→ Exercise requirements
Continue the researcher profiles from their last sentence, and leave the listing that comes after them untouched.

→ Document text
○ ○ ○ ○ ○

Gary Bader is a Professor at The Donnelly Centre at the University of Toronto and an expert in Computational Biology. The Bader lab is developing computational methods and an ecosystem theory of tissue function that considers cell-cell interactions, cell growth, and cell internal mechanisms, such as pathways, reactions, and causal relationships, to help understand development, cancer and regenerative wound healing processes.
Dr. Gary Van Domselaar, Ph.D. (University of Alberta, 2003) is the Section Chief for Bioinformatics at the National Microbiology Laboratory in Winnipeg, Canada and Associate Professor in the Department of Medical Microbiology at the University of Manitoba. Dr. Van Domselaar’s lab develops methods and pipelines to understand, track, and control circulating infectious diseases in Canada and globally. His research and development activities span metagenomics, infectious disease genomic epidemiology, genomic surveillance, genome annotation, population structure analysis, and microbial genome-wide association studies.

○ ○ ○ ○ ○

→ Supplied entries

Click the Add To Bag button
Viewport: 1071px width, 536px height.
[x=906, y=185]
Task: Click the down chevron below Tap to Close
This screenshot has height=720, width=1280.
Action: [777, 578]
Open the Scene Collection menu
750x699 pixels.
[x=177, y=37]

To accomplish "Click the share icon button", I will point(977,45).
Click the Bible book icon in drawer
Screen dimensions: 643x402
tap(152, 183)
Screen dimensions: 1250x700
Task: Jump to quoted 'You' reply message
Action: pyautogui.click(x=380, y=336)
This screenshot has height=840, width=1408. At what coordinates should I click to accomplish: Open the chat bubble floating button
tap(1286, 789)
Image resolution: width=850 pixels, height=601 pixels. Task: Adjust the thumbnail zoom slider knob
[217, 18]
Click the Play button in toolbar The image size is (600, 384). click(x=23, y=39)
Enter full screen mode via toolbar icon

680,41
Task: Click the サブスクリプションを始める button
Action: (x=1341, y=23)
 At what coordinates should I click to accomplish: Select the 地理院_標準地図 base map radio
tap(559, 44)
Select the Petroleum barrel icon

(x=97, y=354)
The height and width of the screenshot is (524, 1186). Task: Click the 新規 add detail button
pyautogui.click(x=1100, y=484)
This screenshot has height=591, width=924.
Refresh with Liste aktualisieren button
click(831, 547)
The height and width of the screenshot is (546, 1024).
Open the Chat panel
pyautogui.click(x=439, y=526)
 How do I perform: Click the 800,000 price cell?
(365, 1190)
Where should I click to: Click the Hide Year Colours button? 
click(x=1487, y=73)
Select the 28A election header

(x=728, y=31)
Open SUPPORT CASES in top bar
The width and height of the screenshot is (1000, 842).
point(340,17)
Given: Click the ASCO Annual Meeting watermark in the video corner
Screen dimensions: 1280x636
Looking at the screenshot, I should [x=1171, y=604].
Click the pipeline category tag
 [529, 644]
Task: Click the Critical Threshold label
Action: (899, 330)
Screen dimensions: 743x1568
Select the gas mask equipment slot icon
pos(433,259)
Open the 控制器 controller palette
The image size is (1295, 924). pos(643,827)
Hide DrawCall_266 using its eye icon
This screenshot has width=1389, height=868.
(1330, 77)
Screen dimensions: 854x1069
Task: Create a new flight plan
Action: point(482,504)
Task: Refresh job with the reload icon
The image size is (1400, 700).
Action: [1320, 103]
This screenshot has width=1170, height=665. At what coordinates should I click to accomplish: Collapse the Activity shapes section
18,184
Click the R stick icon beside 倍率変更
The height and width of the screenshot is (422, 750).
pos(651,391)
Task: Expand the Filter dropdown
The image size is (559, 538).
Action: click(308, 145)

○ ○ ○ ○ ○

→ Answer area
Gregory develops and implements clinical genomic tests focusing on molecular profiling of tumour specimens for Toronto General Hospital and Princess Margaret Cancer Centre. His PhD from the University of Guelph explored the maize developmental transcriptome, showing how patterns of co-regulation can help us to understand the function of unannotated genes.
Dr. Schwartz is a Scientist at the Princess Margaret Cancer Centre and Assistant Professor in the Department of Medical Biophysics at the University of Toronto. He has developed several methodologies for mutation detection, data integration, and cellular population visualization to understand cancer heterogeneity and diverse responses to anti-cancer therapies. His current research involves integrating multi-omic information and leveraging single-cell resolution to identify underlying mechanisms of drug resistance in cancer.
Dr. Bourque’s research interests are in comparative and functional genomics with a special emphasis on applications of next-generation sequencing technologies. His lab develops advanced tools and scalable computational infrastructure to enable large-scale applied research projects.
My research interests are in next-generation sequencing technologies and pipelines and in better understanding genetic diseases such as cancer. I have a BSc in Cellular, Molecular and Microbial Biology from the University of Calgary and an MBinf (Bioinformatics) from the University of Guelph. I am currently completing my PhD at the Ontario Institute for Cancer Research and the University of Toronto.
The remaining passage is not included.